As soon as the prototype was ready, Steve Dompier began porting Star Trek to it, replacing its serial output with a more game-like display to produce Trek-80. The system went on sale soon after at a price of $199 for the kit version. As reviews of the era noted, an Altair compatible machine equipped with a keyboard, the VDM-1, and an appropriate monitor (from Radio Shack) cost less than a typical smart terminal of the era.

=== Sol-20 ===

Les Solomon, whose Popular Electronics cover article had launched the Altair, was looking for someone to build an all-in-one machine that avoided the need for multiple cards from multiple vendors. He first approached Don Lancaster, who created the original TV Typewriter, and introduced him to Ed Roberts of MITS, the creator of the Altair. The two immediately began fighting and any idea of a partnership ended.

As Solomon put it:

I went to Phoenix, loaded Don and his typewriter into the car, and took off for Albuquerque and MITS. One thing I must say for Don Lancaster and Ed Roberts: they both have very strong personalities. When I got them together in Ed's office, the clash was pretty fierce. Since the Altair and the TV typewriter were not compatible, something had to give. Neither man, however, would give an inch.

In December 1975, Solomon approached Marsh, asking him if he could make this all-in-one "intelligent terminal" design. If he did it within 30 days, Solomon would put it on the cover of the magazine. Marsh again turned to Felsenstein to design it, and as soon as they began discussing it, it was clear the best solution was a complete computer system. This would basically be a low-end computer with the VDM as its output. Felsenstein initially wanted to use a different processor, but eventually concluded the Intel 8080 was the best solution.

As Felsenstein worked on the design, Marsh continually added new required features, leading to a case of feature creep. The design was finally completed after two months. The result is the Sol-20, one of the earliest all-in-one computer designs.

=== VDM-2 ===
Sometime later, Felsenstein returned to the design in order to make a new version that would have 24 lines of 80 columns, which was becoming a standard. The VDM-1 had 16 rows simply because 64 x 16 = 1,024, the amount of memory on the card. It also added a split-screen feature that allowed the upper and lower sections to be scrolled independently, and place the split at any line. It also added smooth scrolling, greyscale and flashing.

By the summer of 1979, Felsenstein had a partially assembled version and took it to the Javits Convention Center in New York City to show it to the Processor Technology people. After looking for the booth for some time, he found that the company had closed. He could not find a buyer for the design.

== Description ==
The VDM-1 uses a single slot in the S-100 backplane, but is so thick it covers adjacent slots in most machines. The front side of the board was crammed with components, including eight 91L02A 1,024 bit static RAMs, to the point that there was not enough room left for the required electrical traces.
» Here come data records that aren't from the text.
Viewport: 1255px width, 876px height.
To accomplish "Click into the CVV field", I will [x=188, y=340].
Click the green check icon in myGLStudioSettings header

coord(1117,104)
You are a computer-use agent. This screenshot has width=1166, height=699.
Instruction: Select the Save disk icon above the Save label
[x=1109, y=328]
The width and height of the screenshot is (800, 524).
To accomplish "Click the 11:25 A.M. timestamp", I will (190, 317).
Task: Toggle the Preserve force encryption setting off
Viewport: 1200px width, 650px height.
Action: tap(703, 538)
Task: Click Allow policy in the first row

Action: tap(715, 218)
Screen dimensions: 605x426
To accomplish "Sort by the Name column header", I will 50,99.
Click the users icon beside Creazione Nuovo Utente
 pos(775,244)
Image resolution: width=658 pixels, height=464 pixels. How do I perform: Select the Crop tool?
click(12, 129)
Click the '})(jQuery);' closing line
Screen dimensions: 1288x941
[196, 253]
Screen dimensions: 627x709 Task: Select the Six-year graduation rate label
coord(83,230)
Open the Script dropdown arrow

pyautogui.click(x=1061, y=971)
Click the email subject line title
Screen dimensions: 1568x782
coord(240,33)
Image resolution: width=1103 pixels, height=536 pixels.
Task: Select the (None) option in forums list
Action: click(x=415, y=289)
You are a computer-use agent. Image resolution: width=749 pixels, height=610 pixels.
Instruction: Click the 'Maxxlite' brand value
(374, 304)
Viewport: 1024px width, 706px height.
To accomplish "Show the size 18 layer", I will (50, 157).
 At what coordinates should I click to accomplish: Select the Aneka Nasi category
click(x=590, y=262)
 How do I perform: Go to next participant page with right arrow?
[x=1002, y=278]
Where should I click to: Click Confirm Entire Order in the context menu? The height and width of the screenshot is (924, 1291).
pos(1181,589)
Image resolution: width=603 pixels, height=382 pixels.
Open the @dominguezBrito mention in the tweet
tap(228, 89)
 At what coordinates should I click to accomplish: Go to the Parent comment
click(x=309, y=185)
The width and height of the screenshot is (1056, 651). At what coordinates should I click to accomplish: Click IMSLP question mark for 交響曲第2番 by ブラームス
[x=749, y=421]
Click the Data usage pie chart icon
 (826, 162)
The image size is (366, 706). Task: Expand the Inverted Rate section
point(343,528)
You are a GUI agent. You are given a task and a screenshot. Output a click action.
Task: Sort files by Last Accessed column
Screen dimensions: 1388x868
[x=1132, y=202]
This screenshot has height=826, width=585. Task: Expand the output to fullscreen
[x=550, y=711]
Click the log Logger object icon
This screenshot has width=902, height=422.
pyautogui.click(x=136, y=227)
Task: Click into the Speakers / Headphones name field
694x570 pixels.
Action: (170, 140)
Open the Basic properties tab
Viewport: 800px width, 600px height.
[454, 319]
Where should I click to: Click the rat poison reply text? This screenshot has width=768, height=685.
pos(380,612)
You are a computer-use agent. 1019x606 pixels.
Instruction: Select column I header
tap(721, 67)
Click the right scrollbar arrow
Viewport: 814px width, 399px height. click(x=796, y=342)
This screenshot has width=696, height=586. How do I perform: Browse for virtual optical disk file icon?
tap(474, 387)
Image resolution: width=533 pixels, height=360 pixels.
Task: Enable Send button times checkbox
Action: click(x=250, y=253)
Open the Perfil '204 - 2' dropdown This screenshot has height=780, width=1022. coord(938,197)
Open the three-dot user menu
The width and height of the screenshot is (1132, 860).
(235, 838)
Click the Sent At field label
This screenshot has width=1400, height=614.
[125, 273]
This was solved by running a ribbon cable from one side of the board to the other. The monitor is connected via a coaxial cable running off the top corner of the card.

The board generates 16 lines of 64 characters on a monitor or a conventional television that is slightly modified to bypass the radio frequency section. The display is black and white, and the hardware includes the ability to support inverse video, which they refer to as "cursor bytes", by setting the high bit on the character byte. With the appropriate switch set on the settings DIP switch, any such character will blink. This supplies the hardware cursor display by setting this bit on a space character.

One oddity of the system is that the character graphics were supplied in ROM, and there are several versions of the ROMs with different glyphs. The user could not know in advance which version he would receive.